Jeune, Mary faisait tapisserie ; elle vit désormais comme une morte-vivante, transparente au regard de tous. Elle fait partie de ces exilés, de ces ombres imperceptibles que nous croisons tous sans nous retourner et dont nous regrettons quelquefois les drames. Confrontée à une telle solitude, Mary vacille, se demandant la nuit, par exemple, de quoi parlent les moisissures qui ornent le papier peint de sa maison en voie de délabrement. Auparavant, quand elle n’était pas encore atteinte de polyarthrite invalidante, elle comblait ce vide en fabriquant de petites figurines qu’elle vendait ensuite devant sa porte.
« Fétiches d’amour, fétiches de mort, c’était là ce qu’elle créait, Mary, sans le savoir, avec seulement Howard pour but… »
« Les statuettes de Mary ne se refermaient plus que sur l’absence. Mais elles lui permettaient de se sentir vivante, de poursuivre son étrange exploration du monde, de s’imaginer qu’elle faisait partie des choses et qu’elle n’était pas cette forme transparente que les miroirs et les glaces lui reflétaient fortuitement. »
« Avait-elle seulement un visage ou bien la ville se chargeait-elle de l’effacer en la frottant de ses doigts pourpres ? »
Son désespoir est si intime et si profondément ancré en elle qu’elle n’en a pas conscience et qu’elle ne peut que se méprendre sur les intentions du jeune Cub, Jérémiah Phillips, lorsqu’il la regarde depuis le trottoir d’en face. Avec sa gueule d’ange encadrée par ses dreadlocks, il lui semble qu’il s’intéresse à sa personne. Cela viendra plus ou moins par la suite, mais les sentiments de ce « gamin qui n’était pas de son monde » relèveront toujours de la plus grande ambigüité. Cub hésite entre l’ange et le démon, lui qui embrasserait volontiers une belle et longue carrière de gigolo pour sauver son clan et échapper à sa banlieue mortifère.
« Il comprit qu’il tenait cette existence entre ses mains. Il pouvait, s’il le souhaitait, plaquer un oreiller sur son visage et elle ne ferait rien pour se défendre. Ou alors il pouvait lui donner une brève consolation comme s’il était une divinité prodigue en donc et en miracles. Il vacilla entre ces deux pulsions qu’il ne comprenait qu’à moitié. »
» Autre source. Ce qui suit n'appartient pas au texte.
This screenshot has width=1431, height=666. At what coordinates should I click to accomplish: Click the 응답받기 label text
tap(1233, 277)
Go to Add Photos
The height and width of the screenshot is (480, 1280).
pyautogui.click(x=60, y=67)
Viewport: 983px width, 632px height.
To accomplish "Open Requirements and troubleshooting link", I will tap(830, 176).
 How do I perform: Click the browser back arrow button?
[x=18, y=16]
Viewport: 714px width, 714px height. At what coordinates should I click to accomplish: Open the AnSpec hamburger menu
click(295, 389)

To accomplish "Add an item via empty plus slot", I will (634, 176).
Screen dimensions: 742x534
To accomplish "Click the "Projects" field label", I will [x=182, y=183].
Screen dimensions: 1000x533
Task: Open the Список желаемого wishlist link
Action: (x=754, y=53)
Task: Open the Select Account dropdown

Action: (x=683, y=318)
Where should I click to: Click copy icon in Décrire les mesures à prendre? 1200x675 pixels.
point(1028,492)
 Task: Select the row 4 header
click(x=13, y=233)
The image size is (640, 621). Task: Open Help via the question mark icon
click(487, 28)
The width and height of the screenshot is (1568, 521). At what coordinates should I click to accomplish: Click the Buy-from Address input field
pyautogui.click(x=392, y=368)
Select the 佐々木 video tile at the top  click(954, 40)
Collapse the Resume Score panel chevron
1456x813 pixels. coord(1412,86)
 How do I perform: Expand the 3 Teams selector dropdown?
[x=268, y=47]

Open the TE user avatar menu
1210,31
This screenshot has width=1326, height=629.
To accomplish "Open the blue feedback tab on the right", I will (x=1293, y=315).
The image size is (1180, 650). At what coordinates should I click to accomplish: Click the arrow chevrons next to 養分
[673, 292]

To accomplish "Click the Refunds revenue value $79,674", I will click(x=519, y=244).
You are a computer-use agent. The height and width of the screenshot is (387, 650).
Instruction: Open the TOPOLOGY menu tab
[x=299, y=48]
Cette rencontre, sur fond de solitude extrême et douloureuse, est à la fois miraculeuse et macabre…funeste. Elle est pour Mary comme un lent mais effroyable basculement dans la folie, ce qui rend le roman assez difficile à lire. Mary, otage de la lutte entre EROS et THANATOS, confond en effet fantasmes et réalité ; les contours de la vraie vie s’effacent, les êtres se confondent avec leurs fantômes. Le récit embarque le lecteur dans une dimension onirique qui peut prendre des allures de cauchemar et confine au fantastique.
Ananda Devi, qui n’a jamais peur de confronter son écriture aux démons de la violence, à la monstruosité, nous offre ici un véritable récital, renouvelant certains mythes comme celui de la tour des morts et de ses vautours, de Sisyphe… elle interroge la question de la part de l’ange. Aucun tabou (vraiment aucun) ne lui résiste dans cette profonde enquête sur l’HUMANITE.
C’est un roman beau et dérangeant à souhait, à lire lorsque l’on est en forme.
Ca a l’air terrible en effet! je note pour plus tard, merci sabine!
J’aimeJ’aime
Oui, il faut avoir l’esprit ouvert et le coeur bien accroché!